Davos’a ilk kez katılan ikinci AB lideri, İspanya Başbakanı Pedro Sánchez ise konuşmasına 2008 küresel mali krizinden öğrenilen derslerin unutulduğu uyarısında bulunarak başladı. “Ekonomi her zaman halkın hizmetinde olmalıdır” temel mesajını veren Sánchez, giderek artan eşitsizliğe çare bulunmaması halinde milliyetçi politikaların devletleri felakete sürükleyebileceği uyarısında bulundu. Sánchez’e göre, bu durumun çözümü siyaset ve ekonominin birlikte çalışmasından geçiyor.

Davos’tan Arda Kalanlar

Sayısız oturuma sahne olan Dünya Ekonomik Forumu 49’uncu Yıllık Toplantısı’nda, iklim değişikliği öne çıkan konuların başında yer aldı. Davos’tan “Cennet bahçeleri artık kalmadı” diye seslenen İngiliz belgesel yapımcısı Sir David Attenborough, insanoğlunun dünyada yol açtığı değişiklik sonucunda artık yeni bir jeolojik çağ olan “Antroposen çağ”a adım atıldığını söylerken, çevreye yapılan tahribat kalıcı hale gelmeden iklim değişikliğiyle mücadelenin hızlandırılması gerektiği uyarısında bulundu. Bu yıl Davos’un parlayan yıldızları arasında yer alan Yeni Zelanda Başbakanı Jacinda Ardern de liderleri iklim değişikliğiyle mücadele konusunda harekete geçerek tarihin doğru tarafında yer almaya çağırdı.
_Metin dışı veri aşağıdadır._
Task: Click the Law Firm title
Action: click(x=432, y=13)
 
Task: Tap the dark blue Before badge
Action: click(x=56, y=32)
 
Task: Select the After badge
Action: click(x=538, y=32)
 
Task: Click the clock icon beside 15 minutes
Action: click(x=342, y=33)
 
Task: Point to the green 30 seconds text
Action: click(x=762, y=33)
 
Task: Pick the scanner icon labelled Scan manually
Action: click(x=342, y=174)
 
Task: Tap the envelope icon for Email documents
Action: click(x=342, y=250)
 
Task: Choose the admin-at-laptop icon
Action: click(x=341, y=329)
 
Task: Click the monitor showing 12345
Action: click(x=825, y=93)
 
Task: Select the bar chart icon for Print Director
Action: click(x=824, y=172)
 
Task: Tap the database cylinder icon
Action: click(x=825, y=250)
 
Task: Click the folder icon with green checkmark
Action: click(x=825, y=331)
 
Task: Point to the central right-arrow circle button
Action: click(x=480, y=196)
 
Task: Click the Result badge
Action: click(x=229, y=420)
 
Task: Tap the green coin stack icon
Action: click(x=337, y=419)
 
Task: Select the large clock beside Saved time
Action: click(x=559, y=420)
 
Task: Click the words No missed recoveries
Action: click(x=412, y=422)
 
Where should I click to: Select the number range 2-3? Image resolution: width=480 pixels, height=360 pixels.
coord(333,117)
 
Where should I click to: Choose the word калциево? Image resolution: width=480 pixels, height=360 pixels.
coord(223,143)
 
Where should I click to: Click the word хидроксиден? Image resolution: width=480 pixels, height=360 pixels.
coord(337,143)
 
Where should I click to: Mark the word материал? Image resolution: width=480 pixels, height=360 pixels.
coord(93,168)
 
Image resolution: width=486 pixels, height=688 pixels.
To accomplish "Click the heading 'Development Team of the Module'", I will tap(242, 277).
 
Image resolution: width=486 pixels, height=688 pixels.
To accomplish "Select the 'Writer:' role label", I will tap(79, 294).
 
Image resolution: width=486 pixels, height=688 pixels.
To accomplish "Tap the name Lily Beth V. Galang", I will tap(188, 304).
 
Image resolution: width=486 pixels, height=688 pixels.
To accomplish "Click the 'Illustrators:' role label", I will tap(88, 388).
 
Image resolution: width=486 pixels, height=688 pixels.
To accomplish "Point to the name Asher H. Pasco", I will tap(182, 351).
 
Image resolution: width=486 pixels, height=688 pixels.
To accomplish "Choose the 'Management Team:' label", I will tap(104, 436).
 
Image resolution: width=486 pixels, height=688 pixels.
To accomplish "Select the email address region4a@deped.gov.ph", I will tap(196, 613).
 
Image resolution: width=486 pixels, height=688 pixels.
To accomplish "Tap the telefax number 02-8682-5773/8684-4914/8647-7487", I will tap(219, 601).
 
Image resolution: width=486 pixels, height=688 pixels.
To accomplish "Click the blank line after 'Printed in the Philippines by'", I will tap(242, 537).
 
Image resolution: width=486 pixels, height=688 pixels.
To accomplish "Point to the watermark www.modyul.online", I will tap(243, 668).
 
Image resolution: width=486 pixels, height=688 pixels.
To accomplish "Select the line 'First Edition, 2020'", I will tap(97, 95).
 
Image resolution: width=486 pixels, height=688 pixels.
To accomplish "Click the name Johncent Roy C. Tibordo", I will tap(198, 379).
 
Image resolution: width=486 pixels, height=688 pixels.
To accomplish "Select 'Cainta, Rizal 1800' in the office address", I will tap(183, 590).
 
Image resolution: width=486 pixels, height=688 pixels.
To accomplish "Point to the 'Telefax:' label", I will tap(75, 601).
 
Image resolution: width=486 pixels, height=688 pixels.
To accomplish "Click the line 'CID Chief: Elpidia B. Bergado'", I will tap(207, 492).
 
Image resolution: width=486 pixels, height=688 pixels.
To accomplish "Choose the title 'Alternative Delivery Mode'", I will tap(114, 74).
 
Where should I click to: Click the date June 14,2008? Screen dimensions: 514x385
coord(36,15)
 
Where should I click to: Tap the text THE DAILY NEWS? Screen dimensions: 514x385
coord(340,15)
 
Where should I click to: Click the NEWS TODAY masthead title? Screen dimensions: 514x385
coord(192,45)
“Küreselleşme 4.0” temasıyla toplanan 49’uncu Dünya Ekonomik Forumu yıllık toplantısına damgasını vuran, aynı zamanda Macron ve May gibi liderleri foruma katılmaktan alıkoyan küreselleşme karşıtı baskılar oldu. Ülkelerin giderek daha içe dönük politikalar izlemeye başladığı bir dönemde, siyasi spektrumun kıyısındaki popülizmin yükselmesi ve dünyanın dört bir yanında ana akımlaşması, Çin ile ABD arasındaki ticaret savaşının bir tehdit olmaktan çıkıp gerçeğe dönüşmesi ve Pekin ile Vaşington arasında birçok alanda giderek kızışan rekabet, uluslararası düzenin geleceğine ilişkin endişeler, 49’uncu Dünya Ekonomik Forumu’nda liderlerin kafasını meşgul eden temel konular oldu.